Multimodal evaluation of an Italian family with a hereditary spastic paraplegia and POLR3A mutations

Lucia Ruggiero 1,, Aniello Iovino 1,2, Raffaele Dubbioso 1, Sirio Cocozza 2, Rosanna Trovato 3, Francesco Aruta 1, Giuseppe Pontillo 2, Melissa Barghigiani 3, Arturo Brunetti 2, Filippo Maria Santorelli 3, Fiore Manganelli 1, Rosa Iodice 1,4
PMCID: PMC7664249  PMID: 33085208

Abstract

We describe an Italian family with adult‐onset pure hereditary spastic paraplegia due to biallelic variants in POLR3A gene [c.1909 + 22G > A and c.3839dupT (p.M1280fs*20]. MRI showed a mild hyperintensity of superior cerebellar peduncles and cervical spinal cord atrophy. The neurophysiological metrics about intracortical excitability showed higher values of motor thresholds and a significant reduction of short interval intracortical inhibition (SICI) in the patient with a more severe phenotype. Our multimodal evaluation further expands the wide phenotypic spectrum associated with mutations in the POLR3A gene. An extensive genotype–phenotype correlation study is necessary to explain the role of the many new mutations on the function of protein.

Introduction

POLR3A gene encodes for the largest subunit of RNA polymerase III, an enzyme involved in the synthesis of several forms of RNA, including ribosomal RNA (rRNA) and transfer RNA (tRNA). Mutations POLR3A were first linked to young onset of hypomyelination, hypodontia and hypogonadotropic hypogonadism (4H leukodystrophy). 1 , 2 , 3 Age of onset is typically in early childhood but later onset cases have also been reported. 4 , 5 , 6 In the recent years, a wide neurological spectrum is reported in adult patients with POLR3A mutations without hypomyelination. Biallelic POLR3A variants have been frequently associated with hereditary spastic ataxia. 4 , 5 , 6 The brain and spinal cord MRI images of these patients showed the hypoplastic corpus callosum, bilateral hyperintensity along the entire superior cerebellar peduncles, and the atrophy of the cervical spinal cord. 4 Even more recently, Harting and coworkers described a cohort with basal ganglia involvement and extrapyramidal disorders such as parkinsonism and dystonia. 7 Our multimodal evaluation further expands the phenotypic spectrum associated with mutations in the POLR3A gene, in fact, for the first time, we describe an Italian family with a pure hereditary spastic paraplegia (SPG) and biallelic POLR3A variants. In addition, in line with previous transcranial magnetic stimulation (TMS) studies performed on SPG patients, 8 we carried out an extensive TMS battery to evaluate the function of intracortical circuits in the primary motor cortex. 9

Patients and Methods

Subjects

The study was conducted according to the Declaration of Helsinki and approved by the Ethical Committee of University Federico II of Naples. Written informed consent was obtained from the patients. Clinical data including medical history, physical examination, neuropsychological battery, and magnetic resonance imaging scanning result from the patient were collected and analyzed.

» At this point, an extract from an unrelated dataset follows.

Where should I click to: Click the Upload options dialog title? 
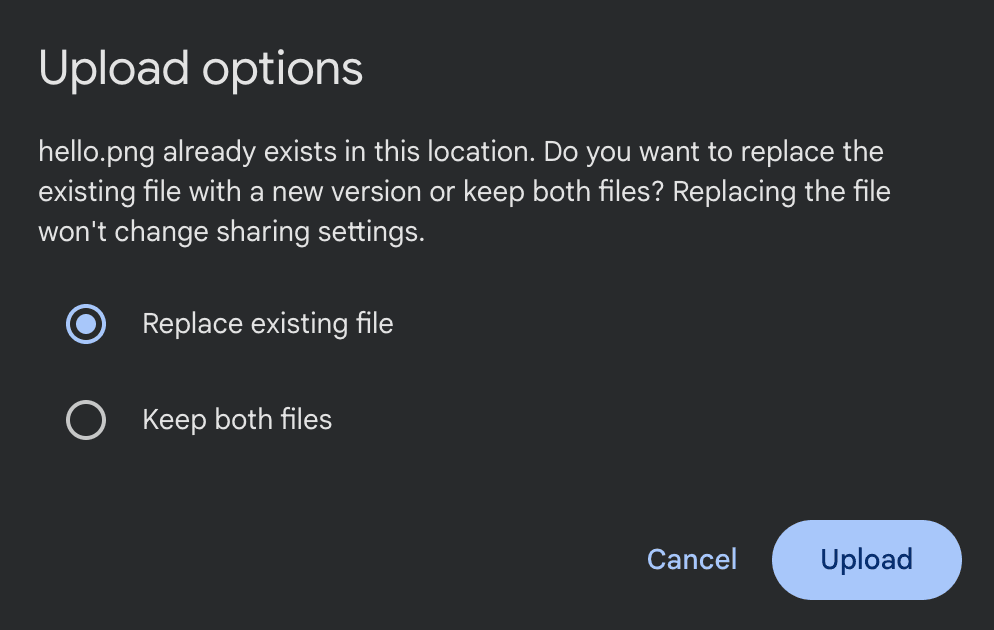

Neurophysiological examination

An extensive neurophysiological study was carried out with needle EMG, nerve conduction, visual evoked potentials (VEPs), brainstem auditory evoked potential (BAEPs), motor evoked potential (MEPs), somatosensory evoked potentials (SEPs). 10 , 11 We also carried out a systematic evaluation of intracortical circuits with resting motor threshold (RMT), active motor threshold (AMT), short interval intracortical inhibition (SICI), intracortical facilitation (ICF), long interval intracortical inhibition (LICI). 12 Results from the patient were collected and analyzed.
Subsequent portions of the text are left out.